# Using VLSI Design Flow Outputs, Part 2

EE241B Tutorial Written by Brian Zimmer (2013) Updated by Bonjern Yang (2018) Updated by Sean Huang (2019)

### 1 Overview

In the last tutorial, we imported a design into Cadence Virtuoso. In this tutorial, we will extract the RC parasitics from the place-and-routed design and compare to the timing reports given by the digital flow. There are a lot of abstractions in the VLSI design flow, so it is interesting to compare against the extracted simulation.

## 2 Extraction

To run parasitic extraction in Virtuoso, first change the name of the layout cell view to "decoder" (or copy to a cell view called "decoder"). Open the layout view and go to StarRC — Parasitic Generation Cockpit. The setting should be automatically loaded for you as shown in Figure ??, but you will need to change a few things: Change the "LVS FLOW" to "ICV". From the Run Cockpit tab, uncheck "LVS Clean". Click on the "Output Parasitics" tab, and check the box next to "Ports Annotation", then enter in your library and cell name. If you do not do this, you will not be able to netlist the design. Some other options are useful to understand.

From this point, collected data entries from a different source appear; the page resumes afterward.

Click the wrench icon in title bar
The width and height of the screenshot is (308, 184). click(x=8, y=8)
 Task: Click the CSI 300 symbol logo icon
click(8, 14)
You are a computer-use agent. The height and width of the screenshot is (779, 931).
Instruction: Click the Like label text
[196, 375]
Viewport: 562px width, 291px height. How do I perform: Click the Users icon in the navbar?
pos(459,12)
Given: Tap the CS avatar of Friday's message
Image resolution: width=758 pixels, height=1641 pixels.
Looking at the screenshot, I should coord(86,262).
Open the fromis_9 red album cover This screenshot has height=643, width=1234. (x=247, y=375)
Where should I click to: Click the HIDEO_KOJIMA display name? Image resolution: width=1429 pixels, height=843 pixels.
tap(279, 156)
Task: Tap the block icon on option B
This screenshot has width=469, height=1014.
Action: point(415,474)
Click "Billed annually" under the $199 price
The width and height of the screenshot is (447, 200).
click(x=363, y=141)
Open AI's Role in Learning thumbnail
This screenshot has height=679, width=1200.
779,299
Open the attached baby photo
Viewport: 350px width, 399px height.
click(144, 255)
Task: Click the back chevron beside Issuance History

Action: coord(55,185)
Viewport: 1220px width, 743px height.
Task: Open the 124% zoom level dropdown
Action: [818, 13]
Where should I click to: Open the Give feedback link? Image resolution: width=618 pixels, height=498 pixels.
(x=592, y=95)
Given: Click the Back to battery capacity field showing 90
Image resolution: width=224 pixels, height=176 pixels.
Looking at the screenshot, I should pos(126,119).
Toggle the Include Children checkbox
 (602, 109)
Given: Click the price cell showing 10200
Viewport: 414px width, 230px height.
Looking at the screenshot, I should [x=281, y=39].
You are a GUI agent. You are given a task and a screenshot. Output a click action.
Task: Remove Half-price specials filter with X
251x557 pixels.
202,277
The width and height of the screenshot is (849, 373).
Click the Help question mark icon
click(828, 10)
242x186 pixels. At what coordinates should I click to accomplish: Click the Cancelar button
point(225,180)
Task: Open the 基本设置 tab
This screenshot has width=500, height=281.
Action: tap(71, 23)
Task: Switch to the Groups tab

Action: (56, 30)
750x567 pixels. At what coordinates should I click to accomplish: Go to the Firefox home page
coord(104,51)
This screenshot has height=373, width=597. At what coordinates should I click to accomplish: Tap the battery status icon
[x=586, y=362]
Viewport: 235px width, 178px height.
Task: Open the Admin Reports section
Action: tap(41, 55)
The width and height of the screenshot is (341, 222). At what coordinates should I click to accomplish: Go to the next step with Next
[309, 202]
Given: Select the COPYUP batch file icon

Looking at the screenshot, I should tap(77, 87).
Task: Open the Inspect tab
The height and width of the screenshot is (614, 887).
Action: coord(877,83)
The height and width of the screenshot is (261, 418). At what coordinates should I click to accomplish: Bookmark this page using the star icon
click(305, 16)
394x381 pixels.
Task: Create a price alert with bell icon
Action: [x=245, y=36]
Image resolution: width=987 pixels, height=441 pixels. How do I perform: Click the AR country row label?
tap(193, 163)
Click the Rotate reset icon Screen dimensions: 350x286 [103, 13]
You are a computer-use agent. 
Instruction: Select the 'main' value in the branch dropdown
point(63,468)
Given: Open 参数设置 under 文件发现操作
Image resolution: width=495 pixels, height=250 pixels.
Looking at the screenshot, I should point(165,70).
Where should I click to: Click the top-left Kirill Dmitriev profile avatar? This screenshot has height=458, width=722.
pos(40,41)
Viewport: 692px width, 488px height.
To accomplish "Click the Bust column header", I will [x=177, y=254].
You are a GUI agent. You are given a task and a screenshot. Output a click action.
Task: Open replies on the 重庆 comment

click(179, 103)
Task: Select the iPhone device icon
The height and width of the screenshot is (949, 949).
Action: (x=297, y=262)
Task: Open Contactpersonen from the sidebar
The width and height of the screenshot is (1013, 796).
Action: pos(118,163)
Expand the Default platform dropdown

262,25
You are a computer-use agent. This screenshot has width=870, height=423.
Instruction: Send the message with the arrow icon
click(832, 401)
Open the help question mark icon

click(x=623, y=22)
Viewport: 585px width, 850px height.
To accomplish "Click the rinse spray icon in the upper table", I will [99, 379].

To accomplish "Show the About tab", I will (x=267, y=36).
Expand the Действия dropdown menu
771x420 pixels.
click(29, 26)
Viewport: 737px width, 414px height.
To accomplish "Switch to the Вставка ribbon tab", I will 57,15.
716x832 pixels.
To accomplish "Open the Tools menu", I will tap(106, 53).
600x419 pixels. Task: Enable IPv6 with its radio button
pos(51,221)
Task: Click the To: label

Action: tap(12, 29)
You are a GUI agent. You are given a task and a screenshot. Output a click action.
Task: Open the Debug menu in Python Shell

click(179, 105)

- Change "LVS FLOW" to "ICV"
- From the Run Cockpit tab:
  - Uncheck "LVS Clean"
- From the Device Extraction tab:
  - ICV Runset:
  - "/home/ff/ee241/hammer-stuff/SAED\_PDK32nm/icv/drc/drc/saed32nm\_1p9m\_lvs\_rules\_sehuang.rs"
- From the Extract Parasitics tab:
  - EXTRACTION: RC (Extracts both resistance and capacitance)
  - COUPLE TO GROUND: NO (Includes coupling between nets)
  - Additional Options for setting thresholds to limit the number of extracted devices
- Output Parasitics tab:
  - Check "Ports Annotation"

Now click "Apply" and wait a minute while extraction runs. When it finishes, go to your new library and open the "starrc" view of the decoder cell. If you zoom in, you can see the annotated parasitics.

# 3 Simulation in Virtuoso

Go to File — New — Cell View, call it decoder\_tb, and make the view and type "schematic". Press 'i', then insert the symbol view of your newly imported decoder. Using the "vdc" and "vpwl" components in analogLib and the "vdd", "gnd", "noConn" components in basic, hook up VDD, VSS, and the inputs as shown in Figure 1. Set the "DC voltage" of the vdc instance to 1.05. Note that you need to instantiate an array of noConn by pressing q while the noConn block is selected and changing the instance name, as shown in Figure 2. Set the VPWL as follows:



Figure 1: Testbench to measure a timing path.



Figure 2: Creating an array of noConn instances.

- A[3]: 3 pairs of points, T1: 0, V1: 1.05, T2: 500p, V2: 1.05, T3: 510p, V3: 1.05
- A[2]: 3 pairs of points, T1: 0, V1: 0, T2: 500p, V2: 0, T3: 510p, V3: 1.05
- A[1]: 3 pairs of points, T1: 0, V1: 1.05, T2: 500p, V2: 1.05, T3: 510p, V3: 1.05

• A[0]: 3 pairs of points, T1: 0, V1: 1.05, T2: 500p, V2: 1.05, T3: 510p, V3: 1.05

Go to File — Check and Save, and there should be no errors or warnings. Next, we need to make a "config" view that will let us tell the simulator whether to simulate with the schematic view or the starrc view. Go to File — New — Cellview, and enter

• Cell: decoder\_tb (the testbench you just created)

• View: config

Then click enter the settings shown in Figure 3. When the next window opens, go to File — Save. Now in the schematic window, go to Launch — ADE L. Go to Setup — Simulator, and make sure HSPICE is chosen. Click on Setup — Design, and choose View: config, and press ok. Next, go to Analysis — Choose, and set the stop time to 1n, and click ok. Then go to Outputs — To be Plotted — Select on Schematic, and click on both the A and Z bus (and select all of their signals), then press "Esc" when finished. Last, go to Simulation — Netlist and Run, and you should see a result like Figure 4.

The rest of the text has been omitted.